| 問題 |
以下の行のうち、文字列「This」を含む行の数を数え、その数だけを答えよ。

[データ記録]
^^^^^^^^
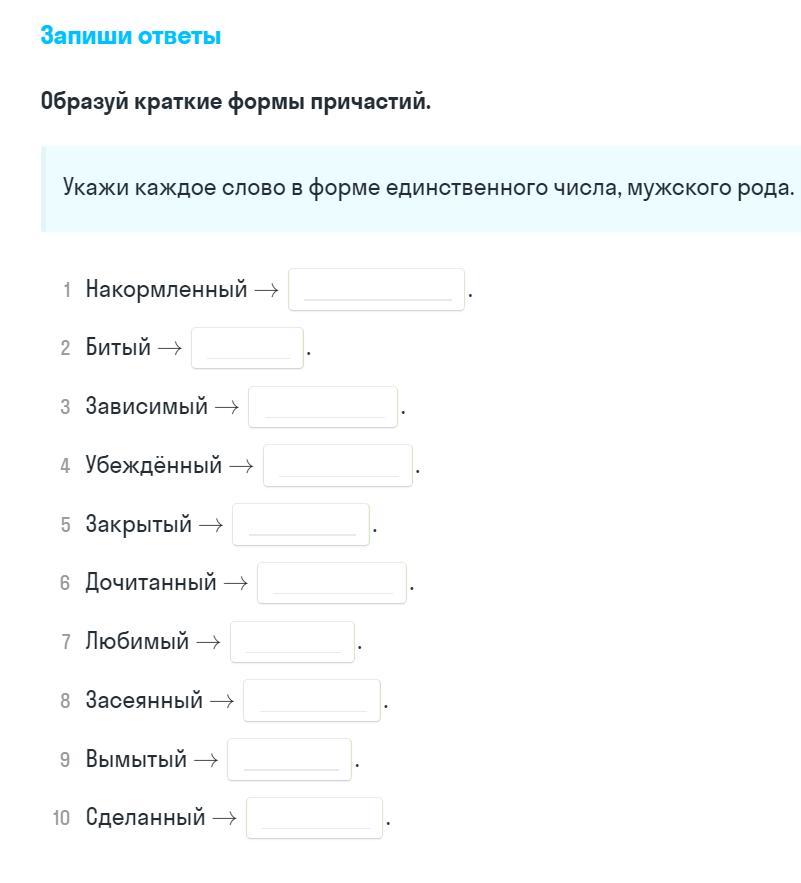Click the answer box for Убеждённый
This screenshot has height=883, width=801.
[337, 466]
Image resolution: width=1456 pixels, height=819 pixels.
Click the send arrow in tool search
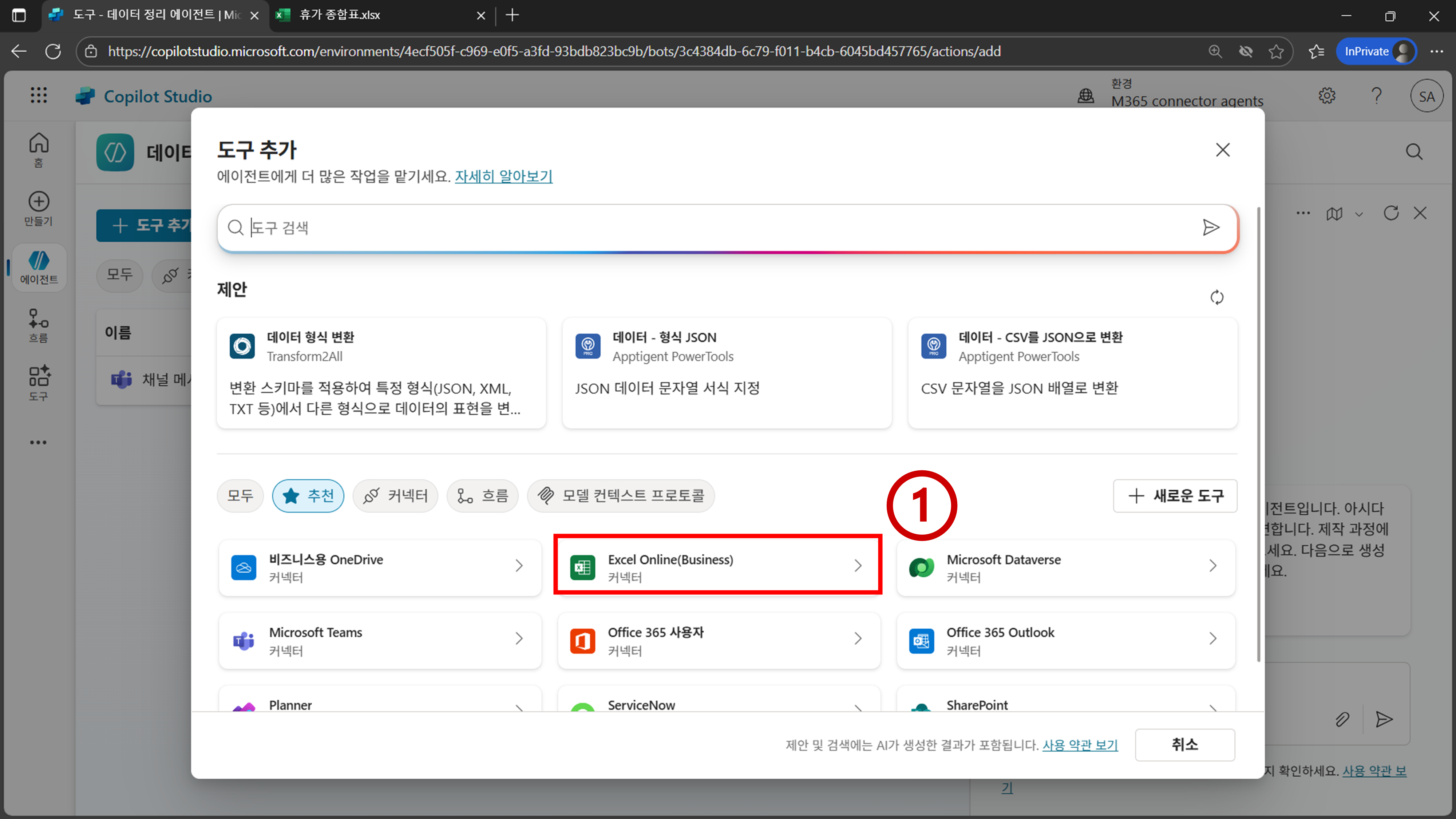point(1210,227)
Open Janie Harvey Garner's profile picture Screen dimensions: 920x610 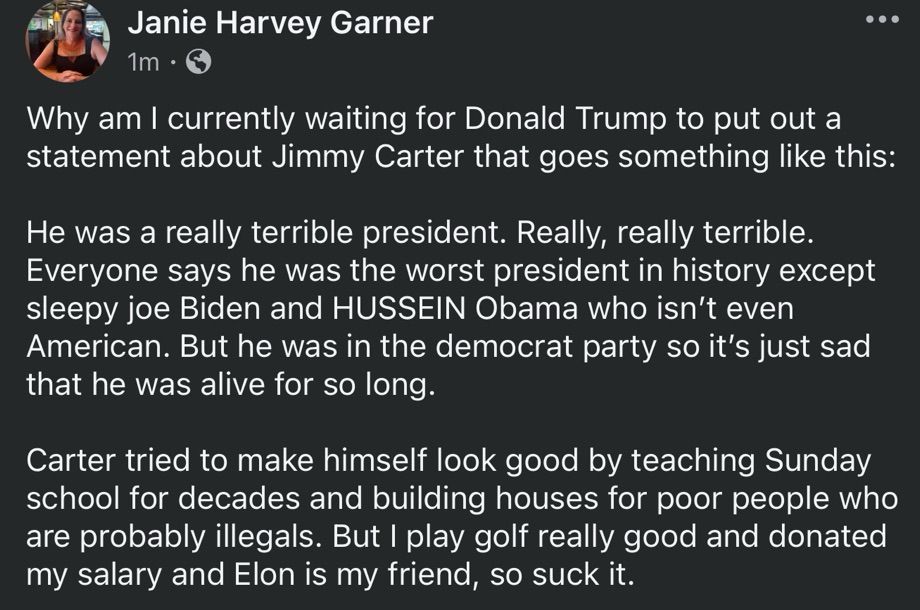67,42
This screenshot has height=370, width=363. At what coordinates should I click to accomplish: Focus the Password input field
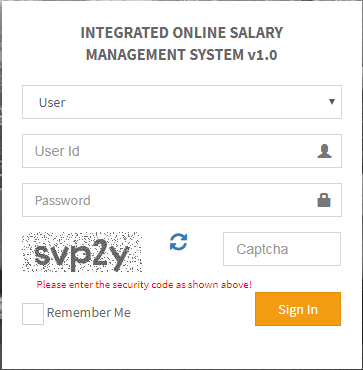pos(182,200)

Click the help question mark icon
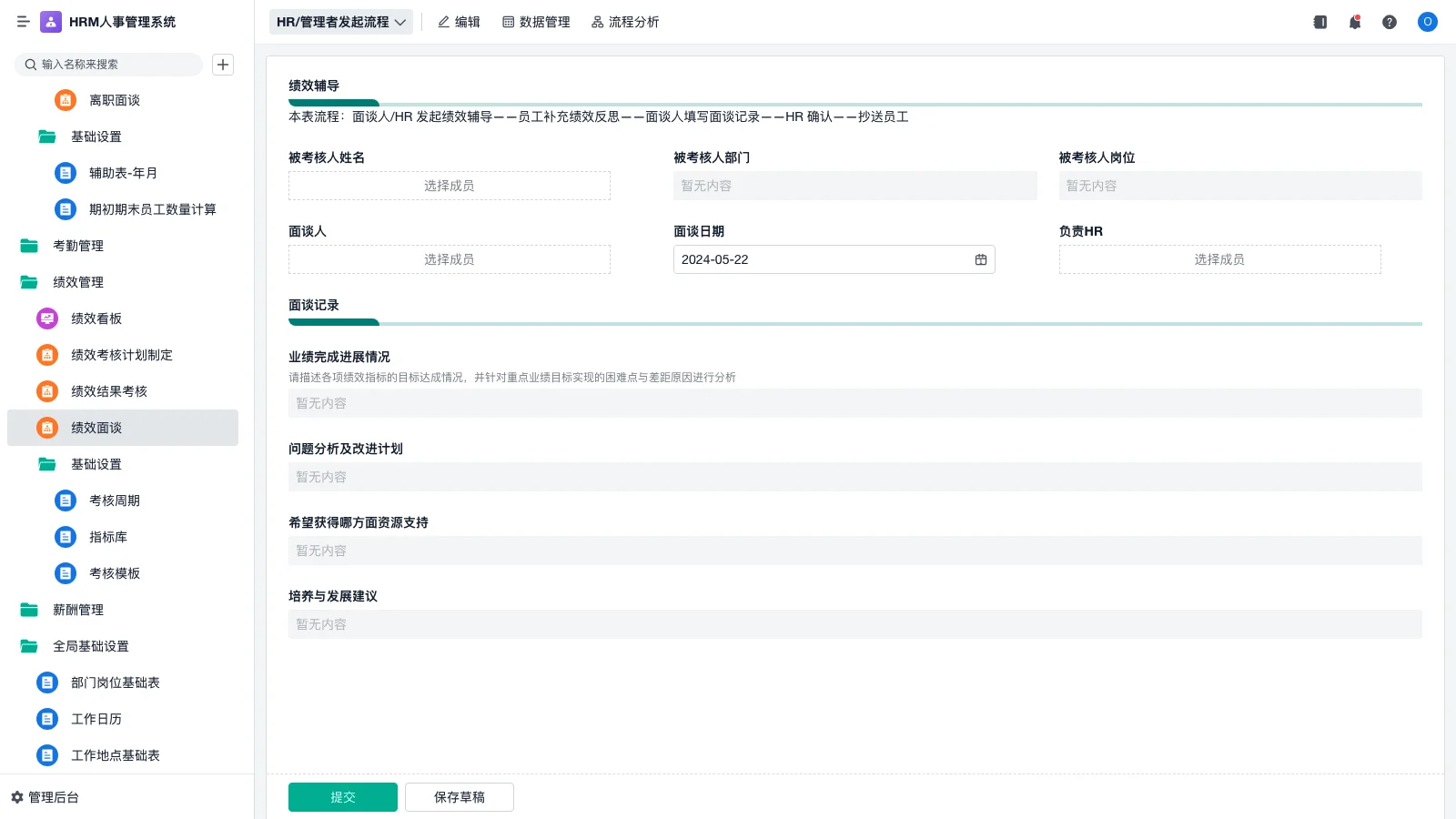[x=1390, y=22]
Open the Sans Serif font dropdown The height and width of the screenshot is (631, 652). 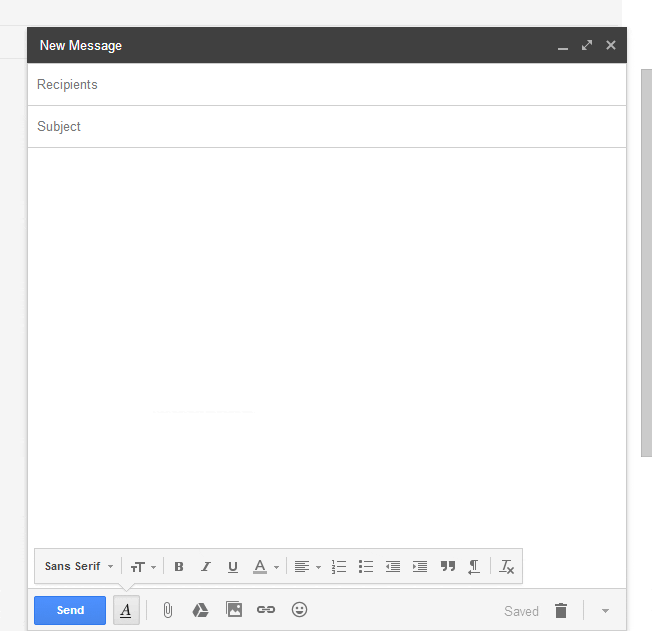[x=79, y=567]
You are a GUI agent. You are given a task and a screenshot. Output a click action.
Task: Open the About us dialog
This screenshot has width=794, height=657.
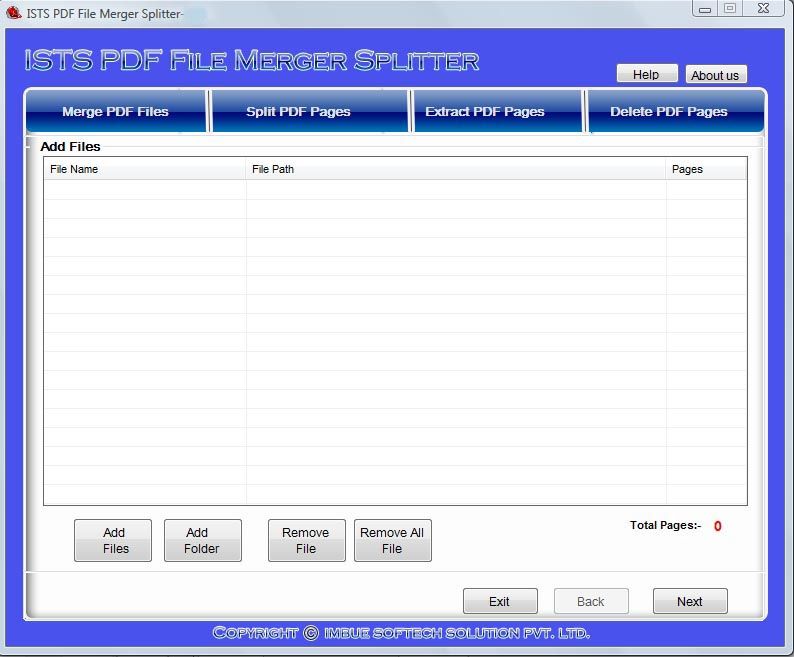(x=715, y=75)
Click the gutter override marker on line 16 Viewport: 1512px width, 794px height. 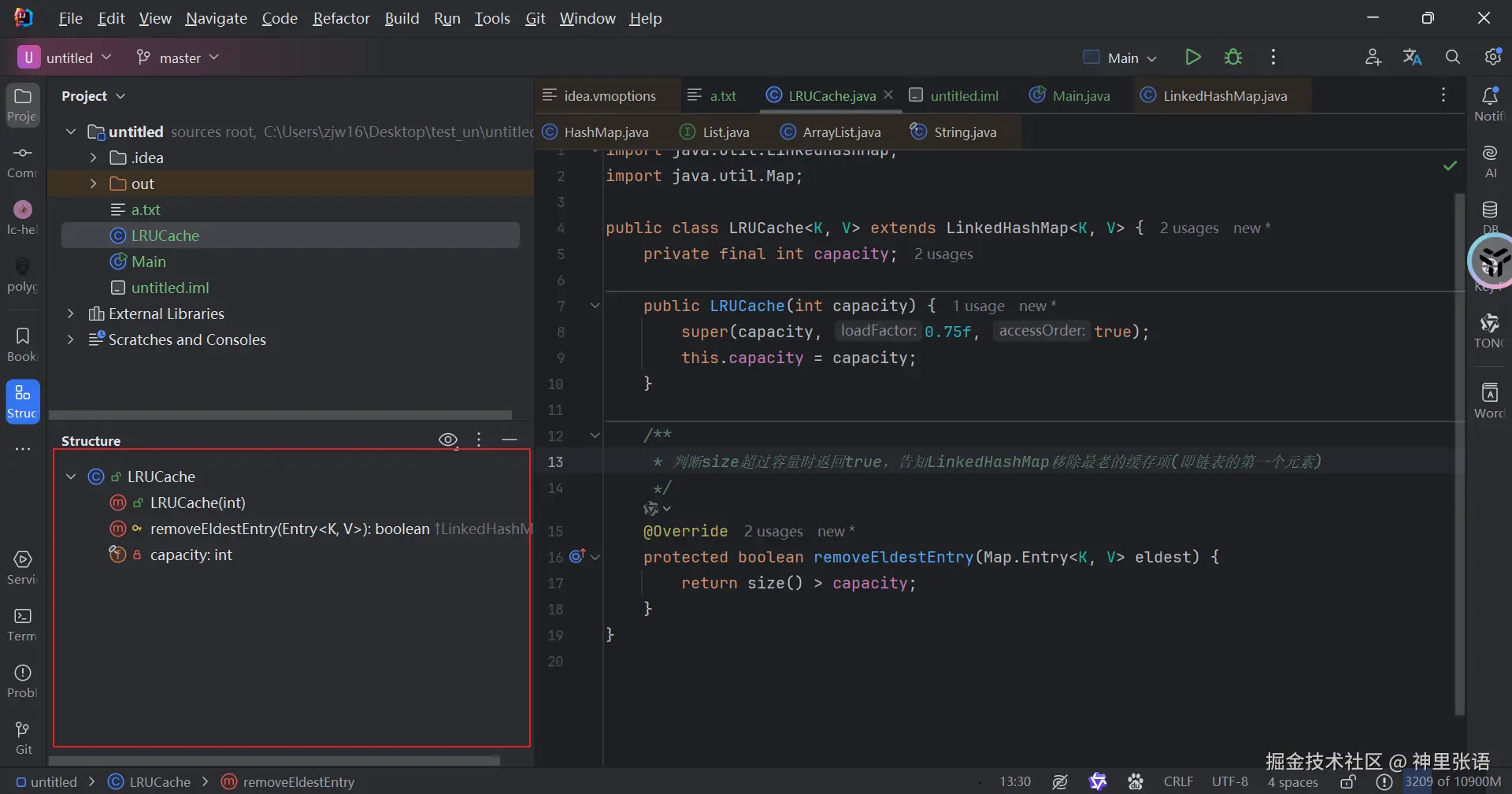point(577,557)
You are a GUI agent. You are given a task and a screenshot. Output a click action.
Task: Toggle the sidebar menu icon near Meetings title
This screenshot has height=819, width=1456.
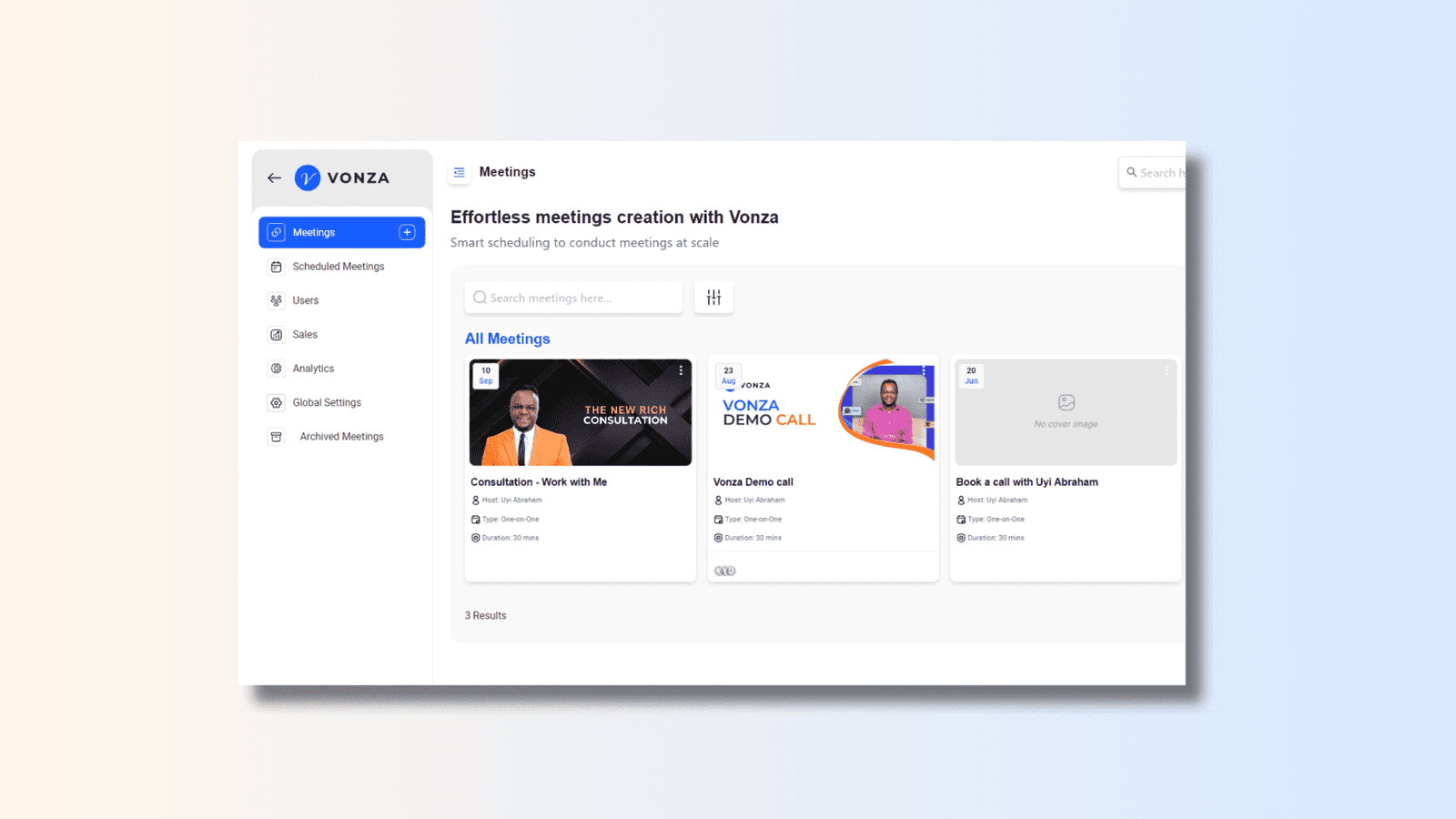[460, 172]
^^^^^^^^
| 解答 |
4